Q: What kind of therapeutic interventions do you use?
A: I work in a person-centred way, meaning I use the core conditions of empathy, congruence and unconditional positive regard in each interaction. Against this background I also use elements of evolutionary psychology, and different modalities such as Transactional Analysis, Dialectical Behaviour Therapy, and somatic (body-based) therapy. This is tailored for each client, meaning everyone I work with will have a slightly different experience of therapy. 

Q: What do you charge, and do you offer concessions?
A: A 50 minute session costs £50, paid by bank transfer. I offer 10% concessions to students and people on low incomes to enable better access to therapy. This is on a discretional basis, on the understanding that once a person's finances have stabilised, they pay the full rate to allow me to continue to offer concessions.

Q: Can you diagnose me and prescribe medication?
A: No. In the UK, only a psychiatrist or sometimes a GP can diagnose mental health conditions and prescribe medication.
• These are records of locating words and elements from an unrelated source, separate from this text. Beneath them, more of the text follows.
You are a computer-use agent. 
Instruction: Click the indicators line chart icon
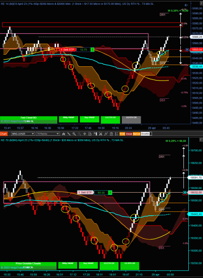[x=106, y=134]
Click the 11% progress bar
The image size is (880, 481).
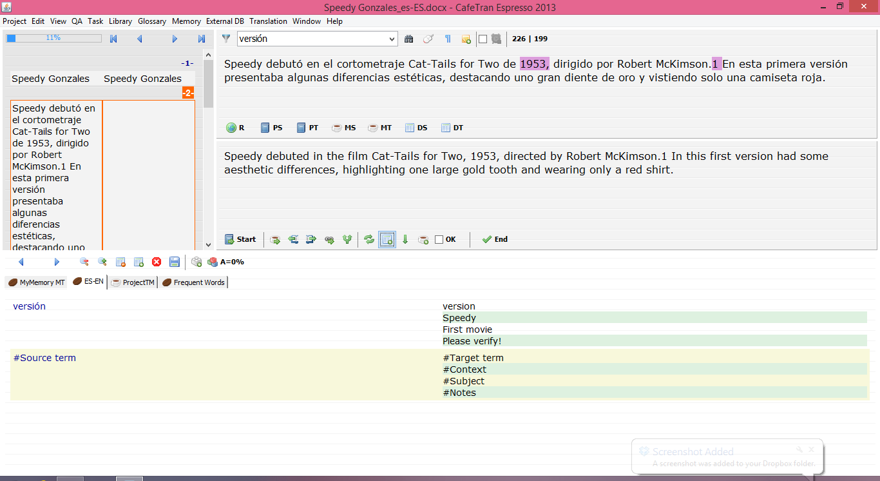pos(53,38)
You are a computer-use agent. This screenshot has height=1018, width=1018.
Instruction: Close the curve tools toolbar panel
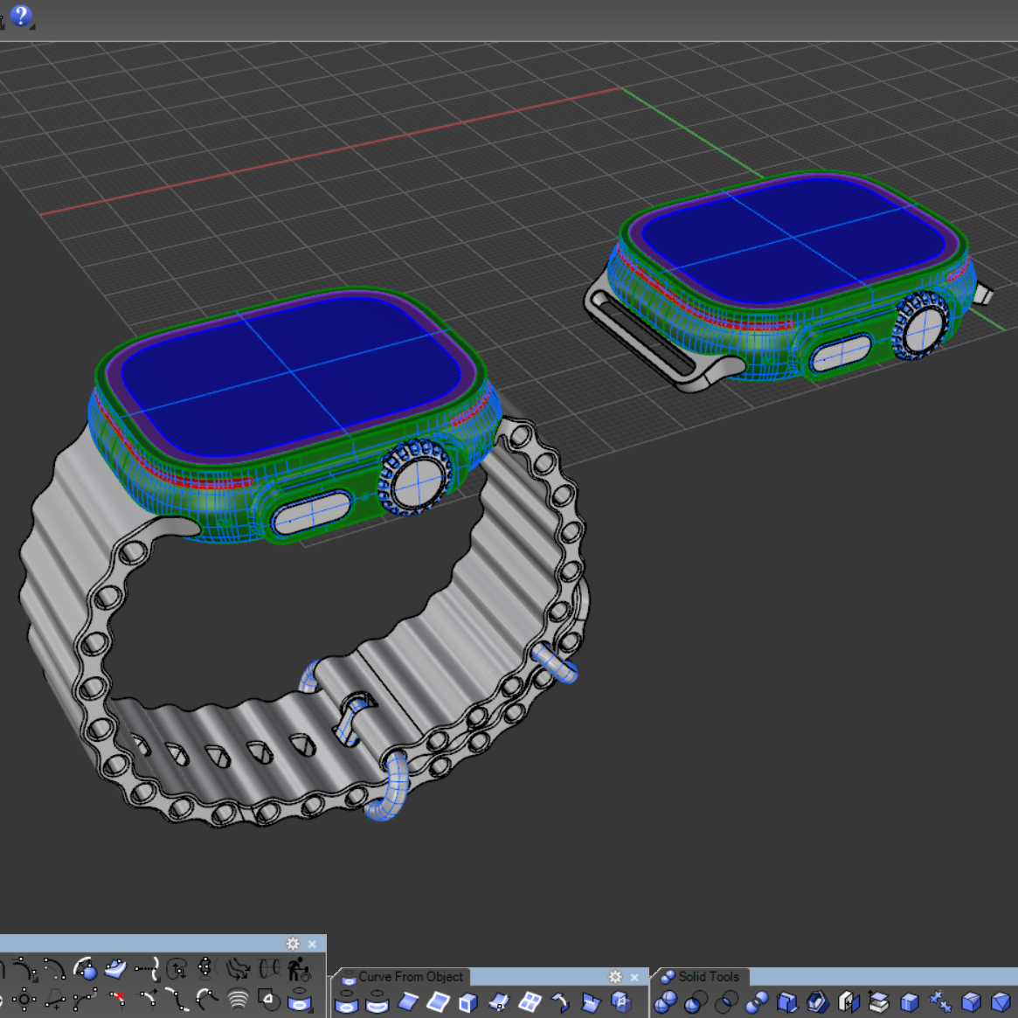point(312,944)
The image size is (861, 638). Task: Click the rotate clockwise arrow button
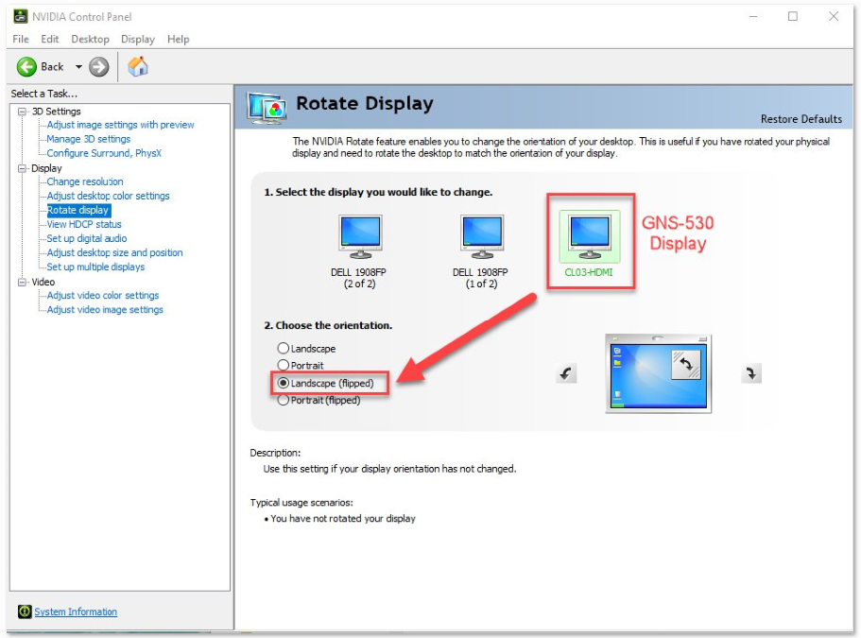click(750, 374)
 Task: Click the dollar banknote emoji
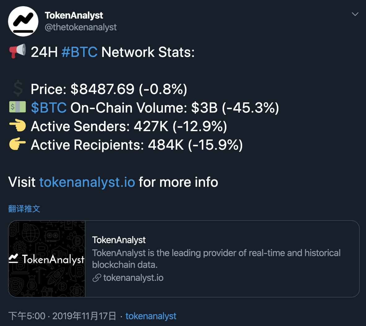(18, 107)
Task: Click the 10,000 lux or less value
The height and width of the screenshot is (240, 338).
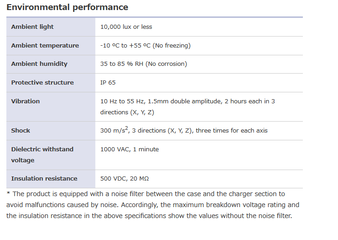Action: point(126,27)
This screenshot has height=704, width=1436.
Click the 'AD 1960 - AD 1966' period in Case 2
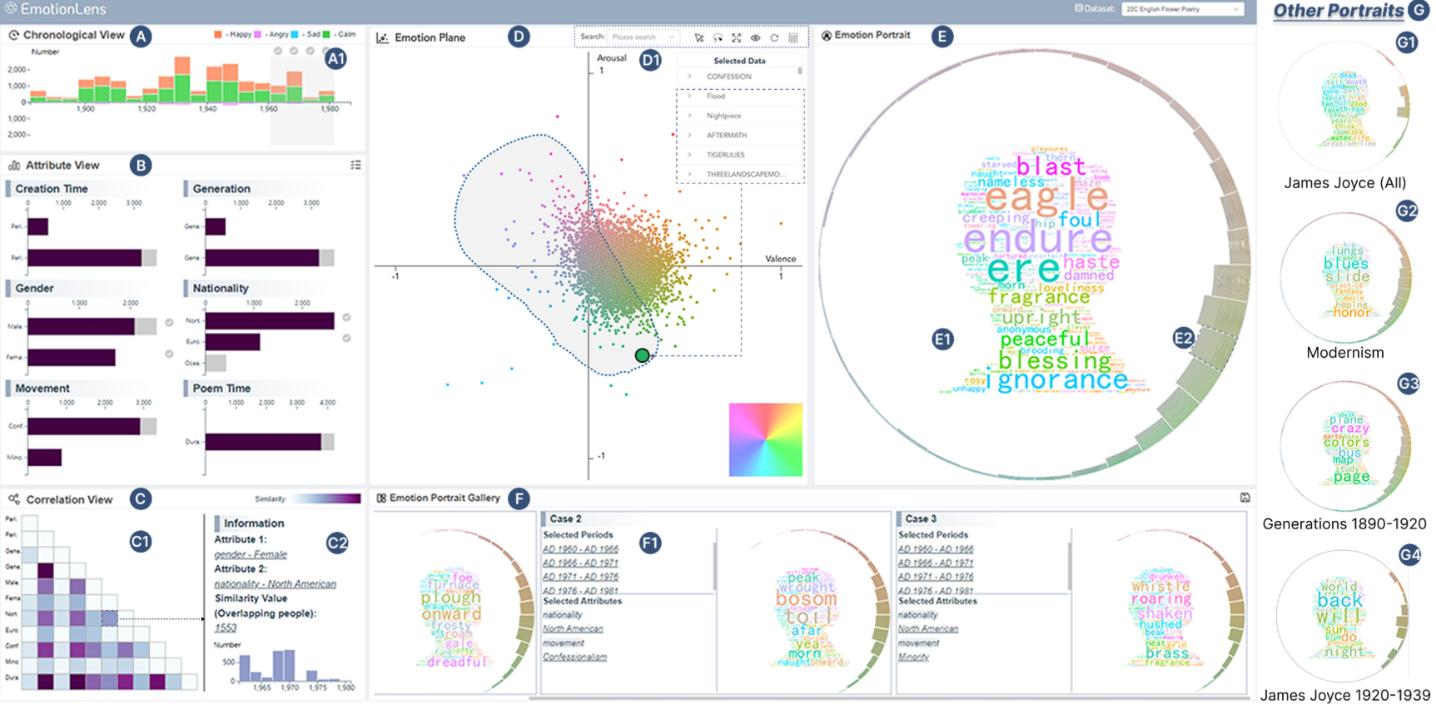point(580,549)
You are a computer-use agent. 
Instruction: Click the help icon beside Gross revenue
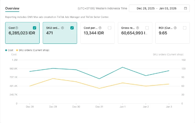click(x=138, y=28)
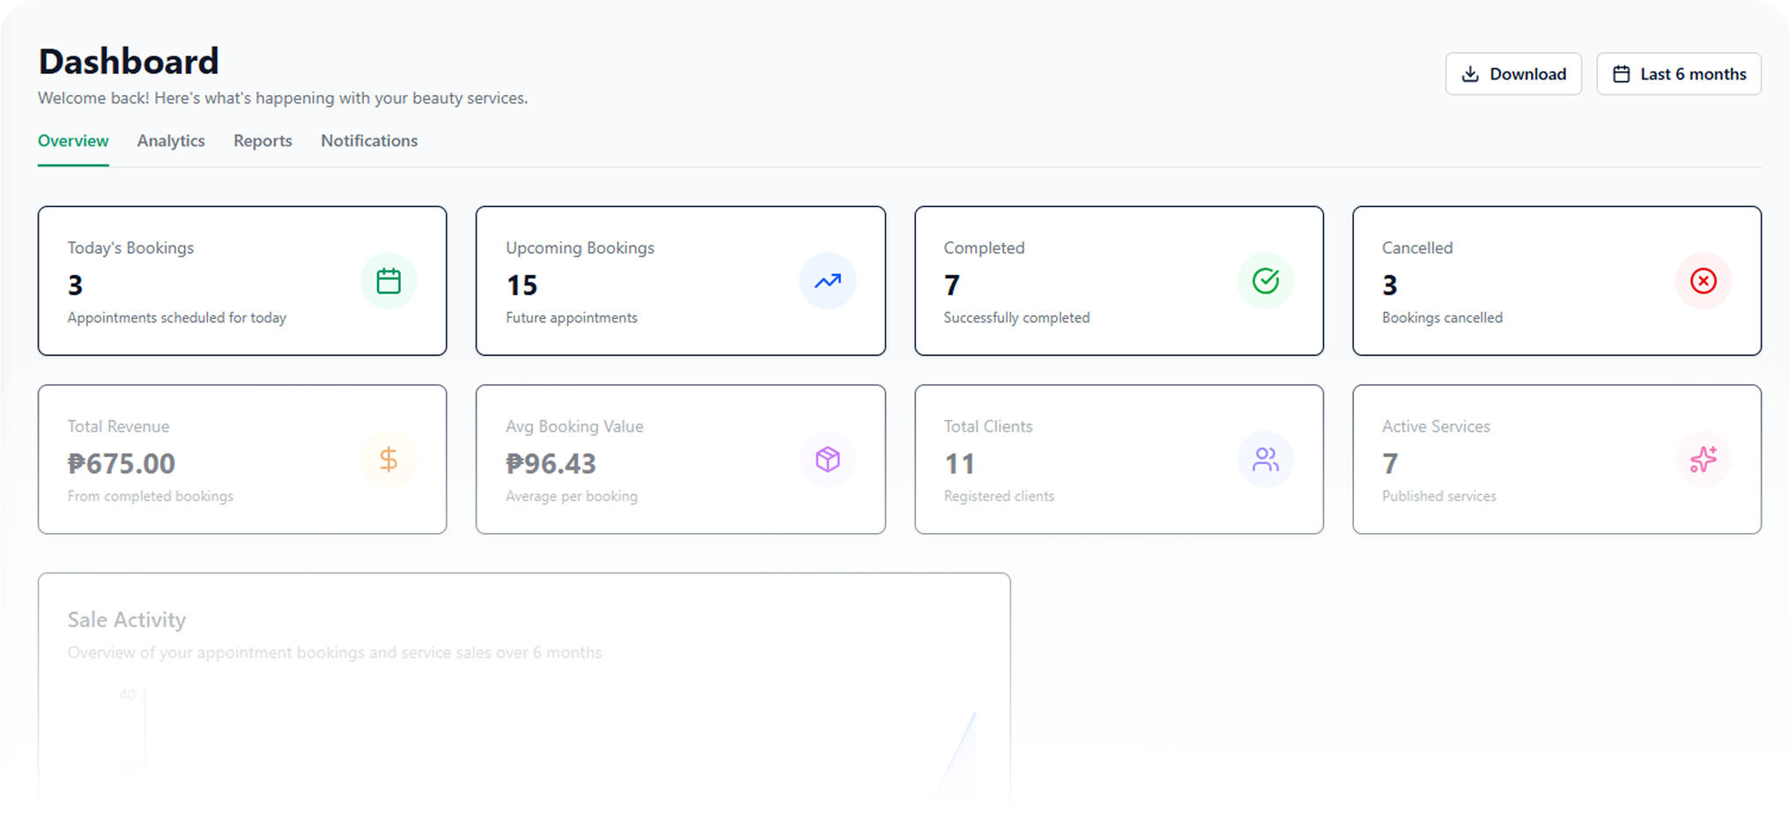The image size is (1789, 814).
Task: Select the Overview tab
Action: tap(73, 141)
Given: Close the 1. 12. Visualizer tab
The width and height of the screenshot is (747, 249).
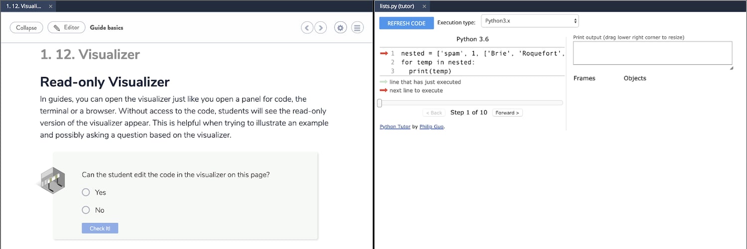Looking at the screenshot, I should pyautogui.click(x=51, y=6).
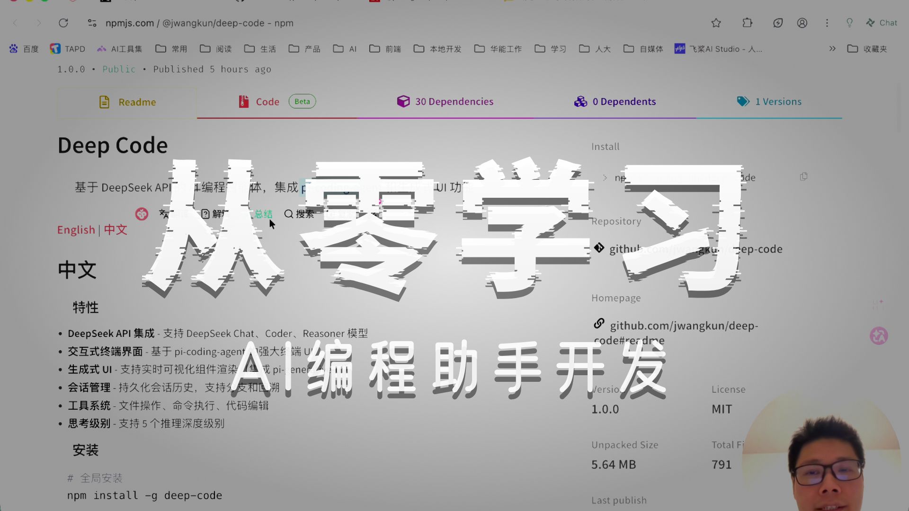909x511 pixels.
Task: Bookmark this page with the star icon
Action: (716, 23)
Q: How do I know you're a real therapist?
A: Unfortunately in the UK, "therapist" and "counsellor" are not protected terms, so this is a fair question! I'm a registered member of the BACP, the UK's biggest professional body regulating counselling and psychotherapy. This means I qualified from a BACP-approved college, completed 100 hours of placement, and passed an exam to prove my credentials. Never work with any therapist who isn't a member of a regulatory body with strict entry conditions.

Q: What will we do in therapy?
A: We talk. I can help you to understand yourself better, see things in new ways, and discover a deeper truth to life. It sounds dramatic, but it can be the most transformative experience of a person's life.

Q: Who do you work with?
A: I welcome clients from all backgrounds and feel I can learn something from everyone I work with.  I tend to work mostly with people from the LGBTQ+ community. Humanistic therapy tends to most benefit those who are interested in deep-rooted, long term work. This kind of work can be unsettling and destabilising in the short term, as we may need to explore areas that could be distressing - as a result, this kind of therapy is not suitable for people experiencing acute crisis (such as active suicide attempts or active addiction).

Q: Is it all online? Does that change the experience?
A: All of my sessions take place online. It keeps costs down for clients as I don't have to rent a room, and it makes therapy more accessible for disabled people, people with mental health conditions that prevent them from travelling or meeting people, and neurodivergent folks. Online therapy can be just as powerful and profound as in person therapy. We don't need to be in the same physical space to connect - it's a far deeper connection than that.